His spirit, however, remains clear and strong. As retired senator Alan Simpson said in introducing him, “He is a man of great passion and wisdom.”

I found it fascinating to watch him perform in a setting, the Kennedy School of Government, not famous for its compelling interest in religion. He delivered his formal speech there with unabashed advocacy for God and conviction that Jesus is the answer to basic human problems.

Speaking to the question “Is God relevant to the 21st Century?,” Rev. Graham dealt with three issues. First, human evil and the self-destructive habits that we cannot break. Graham’s answer?: The Bible says that the problem lies within the human heart and God alone can help us.

Billy Graham told his listeners that each one of them, whether they know it or not, yearns for God. He recalled Raisa Gorbachev  once telling him, “You know I’m an atheist, but I cannot help but feel there is more out there.”

The second issue for Graham is human suffering. “I’ve never met a person in the whole world,” he said, “who didn’t have a problem.” But King David in the Bible suffered more than most people, yet he could ultimately say “The Lord is my shepherd.”

And, finally, comes death. Of his own, this confident evangelist says, “Right now, if I died, I know where I would go.”

Graham recommends this prayer of repentance: “God, I’ve broken your laws, by faith I give myself to you.” In response, he says that “God will come into your life and change it.”

The question period drew from students and others fervent expressions of esteem for the man. A divinity school student told him: “I love you, man of God.” Another person said, “Billy Graham is the most popular person in the eyes of man and God.”

A graduate student asked a challenging question: “Did your ministry avoid the big public issues?” Graham offered a disarming response saying “We cannot judge a man’s life until it’s completed. So many things I now wish I had done differently.”

The same divinity school student mentioned above asked a question that also challenged the Christian evangelist. “How does one make the call for Jesus Christ in an inter-faith environment?” To this Graham did not have much to say beyond “It’s the life you live.”

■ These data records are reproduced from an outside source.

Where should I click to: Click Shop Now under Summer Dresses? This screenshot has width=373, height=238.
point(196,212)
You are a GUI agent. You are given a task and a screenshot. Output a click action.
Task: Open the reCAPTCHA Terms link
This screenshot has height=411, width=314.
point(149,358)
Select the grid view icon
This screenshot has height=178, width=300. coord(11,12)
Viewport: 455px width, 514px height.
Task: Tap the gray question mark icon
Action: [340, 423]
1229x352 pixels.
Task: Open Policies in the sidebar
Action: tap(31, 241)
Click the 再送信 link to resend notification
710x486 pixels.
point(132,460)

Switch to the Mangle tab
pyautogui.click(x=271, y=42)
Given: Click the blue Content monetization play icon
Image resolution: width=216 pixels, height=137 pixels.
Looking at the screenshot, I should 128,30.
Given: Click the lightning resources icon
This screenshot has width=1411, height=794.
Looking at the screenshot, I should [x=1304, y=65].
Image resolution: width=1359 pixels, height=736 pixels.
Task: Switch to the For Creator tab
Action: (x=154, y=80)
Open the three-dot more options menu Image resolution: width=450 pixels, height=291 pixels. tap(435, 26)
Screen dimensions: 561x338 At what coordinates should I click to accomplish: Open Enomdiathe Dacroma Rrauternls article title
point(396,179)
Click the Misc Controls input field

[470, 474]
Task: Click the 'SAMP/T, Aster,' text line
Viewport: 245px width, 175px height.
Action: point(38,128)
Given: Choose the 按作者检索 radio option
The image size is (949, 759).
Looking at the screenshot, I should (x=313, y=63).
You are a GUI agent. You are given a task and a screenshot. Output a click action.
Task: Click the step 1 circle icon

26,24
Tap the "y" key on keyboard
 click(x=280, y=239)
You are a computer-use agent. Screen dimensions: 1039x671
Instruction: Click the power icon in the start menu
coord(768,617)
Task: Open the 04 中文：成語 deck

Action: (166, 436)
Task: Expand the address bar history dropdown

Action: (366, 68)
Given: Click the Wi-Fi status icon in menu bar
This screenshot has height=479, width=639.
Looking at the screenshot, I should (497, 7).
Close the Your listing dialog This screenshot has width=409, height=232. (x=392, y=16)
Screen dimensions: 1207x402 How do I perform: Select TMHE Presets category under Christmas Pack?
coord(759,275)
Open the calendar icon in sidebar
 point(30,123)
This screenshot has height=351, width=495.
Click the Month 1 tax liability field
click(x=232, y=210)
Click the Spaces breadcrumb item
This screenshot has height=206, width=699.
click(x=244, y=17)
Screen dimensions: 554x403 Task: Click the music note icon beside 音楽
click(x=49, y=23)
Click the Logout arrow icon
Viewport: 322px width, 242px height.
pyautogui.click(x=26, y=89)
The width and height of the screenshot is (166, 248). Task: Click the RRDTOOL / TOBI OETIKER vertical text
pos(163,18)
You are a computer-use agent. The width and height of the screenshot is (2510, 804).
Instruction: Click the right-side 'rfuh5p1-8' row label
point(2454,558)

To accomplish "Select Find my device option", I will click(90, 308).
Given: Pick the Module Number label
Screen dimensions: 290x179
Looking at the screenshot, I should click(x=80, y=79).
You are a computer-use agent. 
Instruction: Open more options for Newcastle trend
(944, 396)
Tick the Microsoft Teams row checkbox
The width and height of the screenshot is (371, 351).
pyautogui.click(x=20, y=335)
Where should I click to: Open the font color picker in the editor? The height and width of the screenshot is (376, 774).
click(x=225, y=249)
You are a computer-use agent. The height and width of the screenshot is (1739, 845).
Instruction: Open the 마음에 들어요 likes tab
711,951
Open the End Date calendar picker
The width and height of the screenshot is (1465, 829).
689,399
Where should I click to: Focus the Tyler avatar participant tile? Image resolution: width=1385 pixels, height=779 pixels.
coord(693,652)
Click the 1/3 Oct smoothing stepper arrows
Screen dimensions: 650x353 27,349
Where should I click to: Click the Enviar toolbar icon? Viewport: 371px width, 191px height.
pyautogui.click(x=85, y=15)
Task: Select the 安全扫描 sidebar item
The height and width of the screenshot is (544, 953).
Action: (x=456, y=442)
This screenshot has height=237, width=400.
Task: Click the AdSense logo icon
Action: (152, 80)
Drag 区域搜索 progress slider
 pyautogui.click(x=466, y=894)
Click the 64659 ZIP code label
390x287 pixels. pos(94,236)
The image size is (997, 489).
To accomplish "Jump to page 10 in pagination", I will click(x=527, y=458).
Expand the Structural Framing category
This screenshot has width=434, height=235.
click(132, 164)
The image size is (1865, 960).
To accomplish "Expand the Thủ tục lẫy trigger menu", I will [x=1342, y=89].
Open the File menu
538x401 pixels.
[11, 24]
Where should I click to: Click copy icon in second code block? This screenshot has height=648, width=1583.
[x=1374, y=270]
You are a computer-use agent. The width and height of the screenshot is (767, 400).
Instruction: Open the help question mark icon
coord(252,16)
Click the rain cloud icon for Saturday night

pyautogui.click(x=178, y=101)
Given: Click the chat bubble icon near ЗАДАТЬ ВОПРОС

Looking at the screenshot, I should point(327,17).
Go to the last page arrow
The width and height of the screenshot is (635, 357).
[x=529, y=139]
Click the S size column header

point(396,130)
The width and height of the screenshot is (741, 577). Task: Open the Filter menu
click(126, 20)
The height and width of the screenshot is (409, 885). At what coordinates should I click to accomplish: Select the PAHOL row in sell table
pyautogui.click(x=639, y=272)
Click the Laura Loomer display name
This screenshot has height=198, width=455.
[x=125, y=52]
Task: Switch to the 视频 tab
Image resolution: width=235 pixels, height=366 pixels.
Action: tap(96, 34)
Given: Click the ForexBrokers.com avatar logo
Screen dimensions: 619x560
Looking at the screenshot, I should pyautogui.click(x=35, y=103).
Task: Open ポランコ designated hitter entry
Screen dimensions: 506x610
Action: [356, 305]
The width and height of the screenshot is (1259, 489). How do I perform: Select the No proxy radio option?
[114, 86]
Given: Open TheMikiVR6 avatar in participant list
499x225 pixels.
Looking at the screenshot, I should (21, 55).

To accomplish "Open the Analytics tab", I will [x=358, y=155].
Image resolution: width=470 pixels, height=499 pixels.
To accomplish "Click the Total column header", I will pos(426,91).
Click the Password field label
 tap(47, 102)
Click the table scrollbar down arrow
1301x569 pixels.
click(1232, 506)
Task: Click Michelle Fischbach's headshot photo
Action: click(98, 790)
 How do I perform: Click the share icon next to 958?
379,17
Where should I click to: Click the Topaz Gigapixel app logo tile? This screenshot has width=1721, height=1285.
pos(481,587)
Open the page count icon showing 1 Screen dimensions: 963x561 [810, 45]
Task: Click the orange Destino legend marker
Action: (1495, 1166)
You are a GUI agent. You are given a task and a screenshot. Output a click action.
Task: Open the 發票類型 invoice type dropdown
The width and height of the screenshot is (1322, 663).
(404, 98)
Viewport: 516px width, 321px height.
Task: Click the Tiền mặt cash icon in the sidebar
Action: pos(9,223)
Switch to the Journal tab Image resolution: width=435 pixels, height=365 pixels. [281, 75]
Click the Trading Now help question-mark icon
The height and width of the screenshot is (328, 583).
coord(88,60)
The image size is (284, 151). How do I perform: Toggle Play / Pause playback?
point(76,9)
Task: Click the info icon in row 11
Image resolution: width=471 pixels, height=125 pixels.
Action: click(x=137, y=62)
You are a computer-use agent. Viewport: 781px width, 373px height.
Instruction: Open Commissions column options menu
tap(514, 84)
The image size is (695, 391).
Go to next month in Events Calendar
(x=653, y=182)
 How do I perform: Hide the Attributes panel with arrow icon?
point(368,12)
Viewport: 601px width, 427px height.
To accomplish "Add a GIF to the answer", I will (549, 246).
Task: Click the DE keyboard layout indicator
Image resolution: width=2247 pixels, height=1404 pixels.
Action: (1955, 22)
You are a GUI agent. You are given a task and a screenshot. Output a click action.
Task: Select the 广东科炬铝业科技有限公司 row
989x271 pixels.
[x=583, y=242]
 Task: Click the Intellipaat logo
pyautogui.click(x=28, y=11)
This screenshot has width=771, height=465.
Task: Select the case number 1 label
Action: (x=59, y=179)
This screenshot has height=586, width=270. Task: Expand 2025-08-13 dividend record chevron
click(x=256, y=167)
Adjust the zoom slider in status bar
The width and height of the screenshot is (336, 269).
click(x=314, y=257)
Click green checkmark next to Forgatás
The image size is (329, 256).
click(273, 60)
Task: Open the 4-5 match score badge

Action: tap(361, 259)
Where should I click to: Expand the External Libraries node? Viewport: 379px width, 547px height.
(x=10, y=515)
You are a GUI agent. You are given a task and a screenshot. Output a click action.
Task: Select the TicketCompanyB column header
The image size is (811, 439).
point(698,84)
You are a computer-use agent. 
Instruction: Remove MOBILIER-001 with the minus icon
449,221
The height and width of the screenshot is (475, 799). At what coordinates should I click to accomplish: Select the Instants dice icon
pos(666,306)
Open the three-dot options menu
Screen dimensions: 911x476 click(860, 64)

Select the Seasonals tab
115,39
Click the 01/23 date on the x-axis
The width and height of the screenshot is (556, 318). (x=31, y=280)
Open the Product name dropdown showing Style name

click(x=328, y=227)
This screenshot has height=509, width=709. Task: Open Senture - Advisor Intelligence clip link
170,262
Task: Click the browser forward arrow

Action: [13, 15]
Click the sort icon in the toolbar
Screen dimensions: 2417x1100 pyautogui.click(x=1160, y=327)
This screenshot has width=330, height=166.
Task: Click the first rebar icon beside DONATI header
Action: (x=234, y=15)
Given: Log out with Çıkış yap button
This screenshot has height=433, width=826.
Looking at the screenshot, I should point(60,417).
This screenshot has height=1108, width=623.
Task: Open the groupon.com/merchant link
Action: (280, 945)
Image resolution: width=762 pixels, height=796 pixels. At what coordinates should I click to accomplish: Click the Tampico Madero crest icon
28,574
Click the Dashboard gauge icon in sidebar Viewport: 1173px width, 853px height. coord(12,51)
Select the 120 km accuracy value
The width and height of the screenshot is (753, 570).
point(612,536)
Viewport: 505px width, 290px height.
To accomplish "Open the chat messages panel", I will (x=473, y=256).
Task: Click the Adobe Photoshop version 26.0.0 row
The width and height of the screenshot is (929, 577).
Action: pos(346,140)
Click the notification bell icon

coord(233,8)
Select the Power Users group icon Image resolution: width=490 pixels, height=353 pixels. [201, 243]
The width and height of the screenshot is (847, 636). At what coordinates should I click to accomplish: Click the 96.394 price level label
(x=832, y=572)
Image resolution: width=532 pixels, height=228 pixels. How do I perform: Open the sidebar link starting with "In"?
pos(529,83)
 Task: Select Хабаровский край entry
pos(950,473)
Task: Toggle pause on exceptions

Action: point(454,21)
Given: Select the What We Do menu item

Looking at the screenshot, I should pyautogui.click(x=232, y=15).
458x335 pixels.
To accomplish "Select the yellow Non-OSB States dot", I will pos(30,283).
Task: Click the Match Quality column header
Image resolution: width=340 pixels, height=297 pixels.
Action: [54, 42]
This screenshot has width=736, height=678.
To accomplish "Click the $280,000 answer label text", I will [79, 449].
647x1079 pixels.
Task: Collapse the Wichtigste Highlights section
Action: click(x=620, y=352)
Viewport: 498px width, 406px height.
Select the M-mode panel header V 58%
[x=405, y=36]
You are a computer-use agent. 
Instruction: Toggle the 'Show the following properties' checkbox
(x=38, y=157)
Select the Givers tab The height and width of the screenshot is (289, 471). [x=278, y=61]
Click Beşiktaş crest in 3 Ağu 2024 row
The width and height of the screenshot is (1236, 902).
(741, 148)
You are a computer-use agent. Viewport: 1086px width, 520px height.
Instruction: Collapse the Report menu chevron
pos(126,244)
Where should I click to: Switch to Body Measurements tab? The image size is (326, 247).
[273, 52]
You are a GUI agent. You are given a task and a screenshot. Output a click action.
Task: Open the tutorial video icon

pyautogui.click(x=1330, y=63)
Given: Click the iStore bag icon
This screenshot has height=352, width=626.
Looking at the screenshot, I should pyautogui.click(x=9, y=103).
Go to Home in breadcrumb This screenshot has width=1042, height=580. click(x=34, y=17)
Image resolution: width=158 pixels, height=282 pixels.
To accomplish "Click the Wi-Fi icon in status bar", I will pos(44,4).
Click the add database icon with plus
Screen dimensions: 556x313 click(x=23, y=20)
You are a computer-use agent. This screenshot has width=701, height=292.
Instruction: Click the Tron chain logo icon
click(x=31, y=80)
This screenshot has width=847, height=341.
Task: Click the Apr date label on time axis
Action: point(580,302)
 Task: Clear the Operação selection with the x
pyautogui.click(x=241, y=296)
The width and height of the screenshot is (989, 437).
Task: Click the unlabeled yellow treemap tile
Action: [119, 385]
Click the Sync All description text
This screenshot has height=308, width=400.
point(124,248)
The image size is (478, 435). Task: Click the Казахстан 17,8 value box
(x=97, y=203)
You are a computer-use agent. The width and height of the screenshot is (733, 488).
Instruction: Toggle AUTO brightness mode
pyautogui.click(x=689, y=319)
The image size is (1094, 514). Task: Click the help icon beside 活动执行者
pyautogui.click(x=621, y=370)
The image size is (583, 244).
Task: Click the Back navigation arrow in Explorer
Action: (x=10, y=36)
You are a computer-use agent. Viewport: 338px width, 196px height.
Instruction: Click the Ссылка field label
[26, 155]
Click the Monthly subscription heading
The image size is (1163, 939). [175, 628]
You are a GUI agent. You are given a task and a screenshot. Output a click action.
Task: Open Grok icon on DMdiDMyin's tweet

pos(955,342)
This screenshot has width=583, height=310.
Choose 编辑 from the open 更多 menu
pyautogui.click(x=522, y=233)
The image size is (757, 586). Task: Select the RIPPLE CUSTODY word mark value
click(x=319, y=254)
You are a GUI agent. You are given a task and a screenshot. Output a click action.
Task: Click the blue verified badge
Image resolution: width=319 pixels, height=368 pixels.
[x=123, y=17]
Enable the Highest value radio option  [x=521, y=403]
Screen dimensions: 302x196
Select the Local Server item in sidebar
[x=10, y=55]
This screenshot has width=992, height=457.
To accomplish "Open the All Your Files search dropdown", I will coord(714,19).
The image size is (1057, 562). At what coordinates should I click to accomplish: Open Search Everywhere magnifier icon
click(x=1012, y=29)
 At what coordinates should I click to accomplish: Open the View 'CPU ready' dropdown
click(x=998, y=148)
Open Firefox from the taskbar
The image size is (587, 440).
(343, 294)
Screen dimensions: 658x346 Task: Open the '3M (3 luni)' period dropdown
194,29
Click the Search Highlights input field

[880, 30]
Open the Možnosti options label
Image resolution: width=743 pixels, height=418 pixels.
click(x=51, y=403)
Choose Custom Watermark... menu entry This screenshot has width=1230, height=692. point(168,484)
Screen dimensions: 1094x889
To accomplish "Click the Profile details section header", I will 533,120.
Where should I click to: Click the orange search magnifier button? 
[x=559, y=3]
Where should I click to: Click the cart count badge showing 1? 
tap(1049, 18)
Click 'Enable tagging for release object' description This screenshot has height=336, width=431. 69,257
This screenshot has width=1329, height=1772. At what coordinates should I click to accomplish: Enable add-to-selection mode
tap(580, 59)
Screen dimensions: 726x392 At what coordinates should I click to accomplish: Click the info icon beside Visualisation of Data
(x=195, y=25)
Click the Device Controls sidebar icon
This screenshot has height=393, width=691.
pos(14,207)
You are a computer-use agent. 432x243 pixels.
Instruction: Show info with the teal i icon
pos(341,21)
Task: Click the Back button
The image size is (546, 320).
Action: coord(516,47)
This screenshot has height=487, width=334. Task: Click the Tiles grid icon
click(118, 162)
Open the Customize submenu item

Pushing the same theme further another student asked, “Will God forget all who do not believe in Jesus Christ?” Graham replied that “God is a God of love and mercy, forgiveness and judgment.” He then added that the question itself can only be answered by God.

The session concluded with further praise for the world-famous evangelist, the friend and counselor to nine United States presidents. Said Alan Simpson: “I’d rather see a sermon any day instead of hearing one.”